• _RECORD EXTRACTS_:
---
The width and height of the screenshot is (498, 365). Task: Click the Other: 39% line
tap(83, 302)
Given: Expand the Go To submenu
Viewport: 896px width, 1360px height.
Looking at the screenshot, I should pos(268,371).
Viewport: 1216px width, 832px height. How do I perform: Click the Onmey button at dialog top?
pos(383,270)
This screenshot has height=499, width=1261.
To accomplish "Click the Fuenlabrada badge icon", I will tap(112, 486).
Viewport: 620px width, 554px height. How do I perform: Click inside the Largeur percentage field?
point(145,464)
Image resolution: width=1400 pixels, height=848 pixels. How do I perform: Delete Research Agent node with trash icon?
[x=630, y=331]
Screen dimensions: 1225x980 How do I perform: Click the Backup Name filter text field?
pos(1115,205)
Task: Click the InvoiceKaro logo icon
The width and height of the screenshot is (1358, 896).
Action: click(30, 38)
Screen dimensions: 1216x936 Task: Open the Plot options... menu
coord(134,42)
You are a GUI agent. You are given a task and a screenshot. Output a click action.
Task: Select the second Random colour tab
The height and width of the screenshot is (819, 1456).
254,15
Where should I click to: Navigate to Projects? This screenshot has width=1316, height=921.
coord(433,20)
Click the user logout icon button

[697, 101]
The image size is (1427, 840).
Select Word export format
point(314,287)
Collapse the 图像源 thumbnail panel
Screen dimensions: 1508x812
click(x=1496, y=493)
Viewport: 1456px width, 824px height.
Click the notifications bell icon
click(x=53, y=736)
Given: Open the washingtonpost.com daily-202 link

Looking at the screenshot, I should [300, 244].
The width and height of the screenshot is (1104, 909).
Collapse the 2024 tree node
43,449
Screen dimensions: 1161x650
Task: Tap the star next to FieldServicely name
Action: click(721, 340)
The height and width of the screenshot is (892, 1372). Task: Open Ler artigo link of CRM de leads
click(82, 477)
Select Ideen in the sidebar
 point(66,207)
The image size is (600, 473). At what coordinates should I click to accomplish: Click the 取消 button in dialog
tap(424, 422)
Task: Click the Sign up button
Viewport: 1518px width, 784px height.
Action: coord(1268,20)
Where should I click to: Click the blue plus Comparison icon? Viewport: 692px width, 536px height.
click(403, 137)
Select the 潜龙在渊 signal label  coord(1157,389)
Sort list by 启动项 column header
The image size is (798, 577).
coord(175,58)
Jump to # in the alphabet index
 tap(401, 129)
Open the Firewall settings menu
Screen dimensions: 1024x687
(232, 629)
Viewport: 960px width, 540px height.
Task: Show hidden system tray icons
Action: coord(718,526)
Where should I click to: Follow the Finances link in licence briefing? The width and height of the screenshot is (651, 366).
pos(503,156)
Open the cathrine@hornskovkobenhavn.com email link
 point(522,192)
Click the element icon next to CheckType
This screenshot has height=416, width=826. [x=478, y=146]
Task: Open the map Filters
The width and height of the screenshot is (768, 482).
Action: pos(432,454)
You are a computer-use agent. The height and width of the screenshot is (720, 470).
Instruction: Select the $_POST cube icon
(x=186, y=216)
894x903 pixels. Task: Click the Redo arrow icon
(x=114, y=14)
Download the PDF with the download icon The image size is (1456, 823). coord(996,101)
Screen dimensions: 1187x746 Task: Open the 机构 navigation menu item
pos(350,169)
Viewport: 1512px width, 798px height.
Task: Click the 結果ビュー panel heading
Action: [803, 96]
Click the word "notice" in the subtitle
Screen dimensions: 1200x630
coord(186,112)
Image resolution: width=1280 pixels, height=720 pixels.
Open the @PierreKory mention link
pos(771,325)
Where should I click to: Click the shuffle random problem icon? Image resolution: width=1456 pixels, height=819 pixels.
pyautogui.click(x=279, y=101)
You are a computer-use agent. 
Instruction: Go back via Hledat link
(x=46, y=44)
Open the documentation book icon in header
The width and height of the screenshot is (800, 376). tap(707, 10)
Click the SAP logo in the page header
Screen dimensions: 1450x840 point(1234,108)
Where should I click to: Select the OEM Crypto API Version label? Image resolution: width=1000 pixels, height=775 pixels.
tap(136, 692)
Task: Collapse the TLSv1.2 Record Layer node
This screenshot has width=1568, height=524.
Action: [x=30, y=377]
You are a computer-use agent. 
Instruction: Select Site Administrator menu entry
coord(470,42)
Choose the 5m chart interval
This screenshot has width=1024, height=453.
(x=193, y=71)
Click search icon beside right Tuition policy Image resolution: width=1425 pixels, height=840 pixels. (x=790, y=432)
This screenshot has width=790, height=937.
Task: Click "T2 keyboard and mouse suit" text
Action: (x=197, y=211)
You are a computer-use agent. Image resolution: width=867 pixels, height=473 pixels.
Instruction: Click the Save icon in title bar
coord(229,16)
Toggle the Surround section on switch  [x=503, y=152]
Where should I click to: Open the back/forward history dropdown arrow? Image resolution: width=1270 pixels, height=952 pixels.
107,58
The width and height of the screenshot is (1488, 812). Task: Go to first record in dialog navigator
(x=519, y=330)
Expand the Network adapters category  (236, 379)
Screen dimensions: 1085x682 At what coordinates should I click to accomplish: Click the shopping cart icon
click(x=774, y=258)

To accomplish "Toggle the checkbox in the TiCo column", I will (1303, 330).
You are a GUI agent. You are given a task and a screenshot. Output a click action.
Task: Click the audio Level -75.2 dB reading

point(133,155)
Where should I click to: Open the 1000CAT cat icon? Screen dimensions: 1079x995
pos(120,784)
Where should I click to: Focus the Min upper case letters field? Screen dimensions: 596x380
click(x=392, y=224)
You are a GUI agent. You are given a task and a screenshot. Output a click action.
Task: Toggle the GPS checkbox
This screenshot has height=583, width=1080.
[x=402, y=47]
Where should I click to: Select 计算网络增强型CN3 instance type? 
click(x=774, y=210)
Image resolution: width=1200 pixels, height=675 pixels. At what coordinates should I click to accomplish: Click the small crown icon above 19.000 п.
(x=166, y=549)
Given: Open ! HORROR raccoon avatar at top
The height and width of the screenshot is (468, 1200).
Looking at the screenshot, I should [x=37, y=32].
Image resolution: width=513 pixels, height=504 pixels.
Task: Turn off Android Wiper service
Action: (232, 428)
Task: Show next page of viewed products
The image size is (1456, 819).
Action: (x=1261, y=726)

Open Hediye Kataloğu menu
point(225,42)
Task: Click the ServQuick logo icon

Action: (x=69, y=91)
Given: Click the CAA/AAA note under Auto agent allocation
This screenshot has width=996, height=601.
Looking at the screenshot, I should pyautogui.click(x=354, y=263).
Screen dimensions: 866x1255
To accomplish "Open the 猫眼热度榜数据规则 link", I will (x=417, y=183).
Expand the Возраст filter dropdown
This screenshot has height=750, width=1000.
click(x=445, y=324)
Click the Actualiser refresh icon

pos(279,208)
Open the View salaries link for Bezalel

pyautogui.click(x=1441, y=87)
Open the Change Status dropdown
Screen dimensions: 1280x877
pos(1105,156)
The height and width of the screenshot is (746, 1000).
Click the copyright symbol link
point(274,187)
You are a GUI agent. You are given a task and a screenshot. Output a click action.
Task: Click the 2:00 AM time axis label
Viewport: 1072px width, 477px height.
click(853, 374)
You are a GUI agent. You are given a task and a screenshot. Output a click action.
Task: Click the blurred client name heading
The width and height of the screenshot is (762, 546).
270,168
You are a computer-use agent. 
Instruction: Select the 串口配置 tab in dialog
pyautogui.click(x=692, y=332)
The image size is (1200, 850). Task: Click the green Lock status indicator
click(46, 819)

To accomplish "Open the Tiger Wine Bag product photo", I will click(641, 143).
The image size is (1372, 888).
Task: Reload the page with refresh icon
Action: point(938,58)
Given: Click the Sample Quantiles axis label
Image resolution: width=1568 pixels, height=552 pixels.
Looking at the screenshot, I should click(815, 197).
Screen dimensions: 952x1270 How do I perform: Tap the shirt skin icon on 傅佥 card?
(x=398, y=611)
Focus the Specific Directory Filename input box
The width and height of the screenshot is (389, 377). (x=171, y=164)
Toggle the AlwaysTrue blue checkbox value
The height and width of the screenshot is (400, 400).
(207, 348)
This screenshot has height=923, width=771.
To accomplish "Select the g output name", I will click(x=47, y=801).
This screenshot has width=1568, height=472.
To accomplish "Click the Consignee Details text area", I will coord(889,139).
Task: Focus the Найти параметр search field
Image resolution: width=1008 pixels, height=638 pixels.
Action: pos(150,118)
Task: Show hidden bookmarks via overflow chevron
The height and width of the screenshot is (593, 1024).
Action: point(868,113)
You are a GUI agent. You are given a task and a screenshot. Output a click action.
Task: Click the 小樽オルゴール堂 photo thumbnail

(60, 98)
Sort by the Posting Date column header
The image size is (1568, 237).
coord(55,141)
---
• _GIVEN INSTRUCTION_:
Gather every line in the records above that contains the word "Focus", and copy each one out in full.

• _SOLVED EXERCISE_:
Where should I click to: Focus the Min upper case letters field? Screen dimensions: 596x380
Focus the Specific Directory Filename input box
Task: Focus the Найти параметр search field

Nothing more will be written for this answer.